Getting back to this issue, we could probably come up with a system that guarantees no one will ever be shot on a set again. We could demand the use of non-functional guns. But if they look identical to real ones you still have to do all the checks in case a real gun slipped in. If you make them look different, the audience will notice. So the cost goes up and audience appeal goes down. Instead, we accept a tiny risk of something happening to short-circuit all the safety procedures. The risk is small compared to all the on-set risks people take.

Why not demand that stunt men can no longer do live stunts? CGI or dummies only. Far more stunt people are injured or killed than people accidentally shot on set.

It almost certainly is. The gun was described as an “F.LLI Pietta long Colt 45 revolver” and Pietta is apparently an Italian company that makes replica firearms.

We’re really not saying anything different, but …

In business, the people on Mahogany Row (ie, Senior Management) virtually always get their way vis-a-vis Engineering.

This is closer to the crux of my premise.

There were far too many all/nothing statements in your response for me. It’s a continuum, of course.

What I’m saying is that – as often as not – the average person would be pretty shocked to be a fly on the wall when these decisions are made, and when the actuarial bet fails to pay off as expected.

Or, I would argue, without understanding US-based capitalism – particularly in publicly-traded companies.

In the press conference, the sheriff said the gun that fired the deadly round was the Pietta, but merely described the other functioning weapon as an SAA, with no brand or other descriptor. He said it might have been modified to fire only blanks, but that had not been determined.

The first inference I drew was that it might be a real period SAA, which I thought could have been a reason why crew members wanted to fire it after hours: shooting a genuine antique. But I’ll yield to those here with more experience who believe that’s not likely.

It’s annoying that the sheriff was not more precise about the second gun, and that none of the reporters at the conference pressed him on it. Perhaps the sheriff’s department is not familiar enough with these reproductions to identify them accurately.

Are modern replicas so accurate that someone reasonably familiar with firearms couldn’t tell they weren’t genuine? Do they lack any indication of the (actual) manufacturer’s identity?

No, the second gun, the one modified for blanks.

OK, sorry.

BTW, is the current belief that Alec Baldwin didn’t actually pull the trigger but that it went off without him doing so? Is that plausible on a real antique gun and if so, could the replica be sufficiently “loose” that this is what happened?

The one possibly modified. We don’t know yet.

Ok, thanks. I trust this guy. It’s odd though. I think the rifle he uses is a Ruger 10/22 and he knows that I know guns pretty well. But I guess it works for him. Perhaps he has a bolt action I am unaware of. Maybe it doesn’t cycle the weapon and he clears it manually.
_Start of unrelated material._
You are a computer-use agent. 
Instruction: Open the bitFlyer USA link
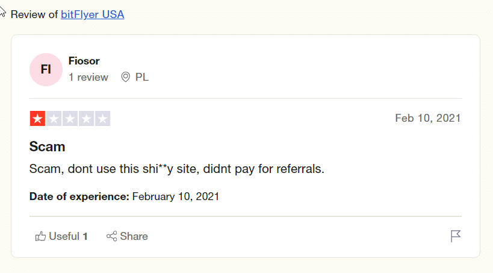point(92,14)
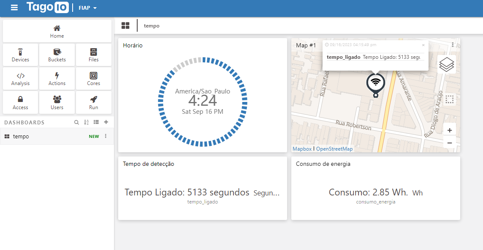
Task: Close the tempo_ligado map tooltip
Action: coord(423,45)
You’re sure that they were using real firearms? Because as far as I’m aware, there is no legal authority to have a handgun other than in your home, the range, and in transit between. And I’ve been involved in a few court cases dealing with the application of the law.

Instead, federal law has a category of “replica firearms”, which are devices that are designed to look as closely as possible as a real firearm, but cannot fire a bullet. The offence of pointing a firearm therefore would not apply.

Replica firearms are heavily regulated. They are “prohibited devices” under the Criminal Code, and can only be used or possessed for certain purposes, such as " a motion picture, television, video or theatrical or publishing activities". The business needs to have a Firearms Business Licence to possess replica firearms.